The potential of smart devices
Successful measurement depends on properly selected equipment technology, properly applied in the right application. A simple device is incapable of picking up any information about a process other than the signals transmitted by its direct sensors. In turn, smart devices have the diagnostic capability to detect installation errors or problems relating to a given application, each of which can adversely affect measurement quality and/or reliability. Smart devices are also capable of responding to queries or providing information about the state of the equipment to the automation system, or other platforms operating in the network.
One way to read the information prepared by a smart device is through a user interface. This interface can be a local device monitor, a local portable HMI (human-machine interface), or an HMI network interface. Unlike a local monitor, an HMI display facilitates the exchange of information between the technician or engineer on one side and the device on the other.
The highest class of smart devices are multifunction devices capable of simultaneously capturing multiple process parameters (PVs) using several internal sensors and transmitting data digitally or wirelessly. An example of such a device is a Coriolis flowmeter that measures or calculates mass flow, viscosity, density, temperature, and total volume.

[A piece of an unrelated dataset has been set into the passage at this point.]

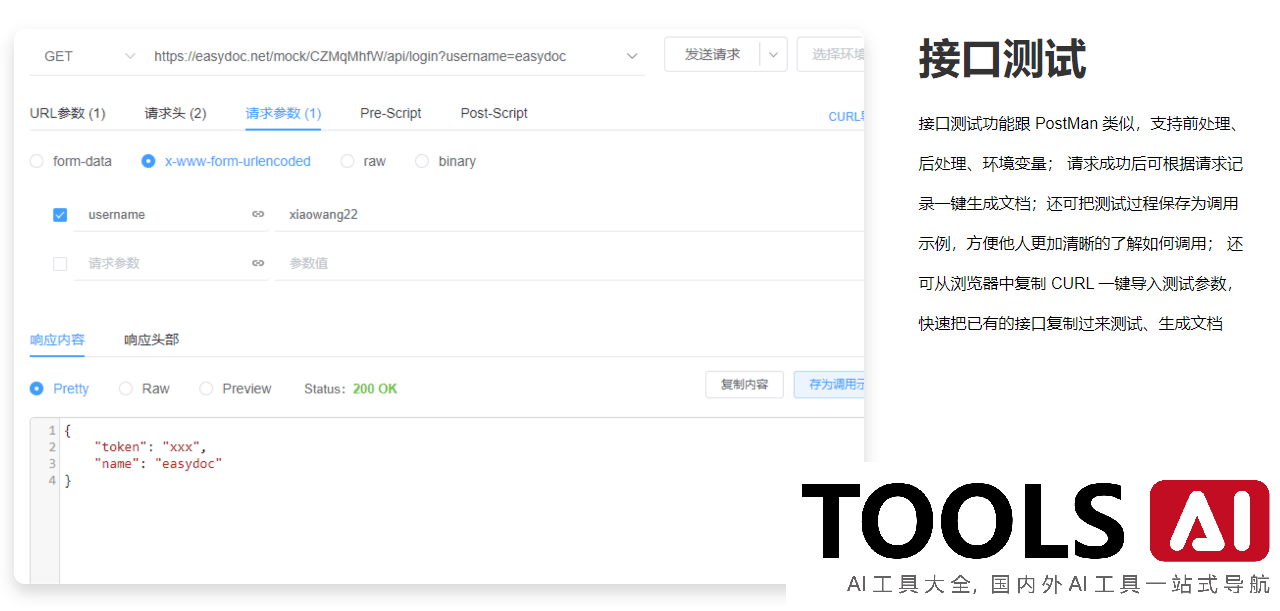Switch response view to Preview

(206, 388)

Some smart devices equipped with communication protocols such as HART 6+, WirelessHART, or Foundation Fieldbus H1 can directly exchange process variable (PV) data between similarly equipped devices. These process variables (PVs) are then used to perform additional calculations in the field, without the need for any automation systems or additional ways of performing calculations. For example, a vortex meter can be coupled to a pressure sensor and report corrected energy flow data, or two relative pressure sensors can be combined to capture pressure drop.
The Internet age has opened up a wide range of new possibilities for communication, information management, and access. Although many of these technologies have been adapted to automation platforms, platforms like programmable logic controllers, programmable automation controllers, and distributed control systems, safety and security issues must be considered when connecting critical process control devices via the Internet or related technologies.
Partly because of safety and security concerns, most installed devices still transmit process variable (PV) data to the automation system using traditional 4×20 mA signals that are converted and used in the automation system. However, digital communication systems such as Foundation Fieldbus, Profibus, and Ethernet/IP, and wireless networks such as WirelessHART are increasingly being used to digitally transmit process variable (PV) data directly from the device to automation platforms, eliminating the need for a 4×20 mA electrical signal and associated I/O infrastructure.
Process variables (PVs) that describe energy consumption, transmit environmental information, control electrical circuitry, and process units are typically not part of real-time control systems. Consequently, data about these variables can be delivered directly from smart devices to the appropriate databases via IT-designed access points, greatly simplifying the architecture of automation and information systems.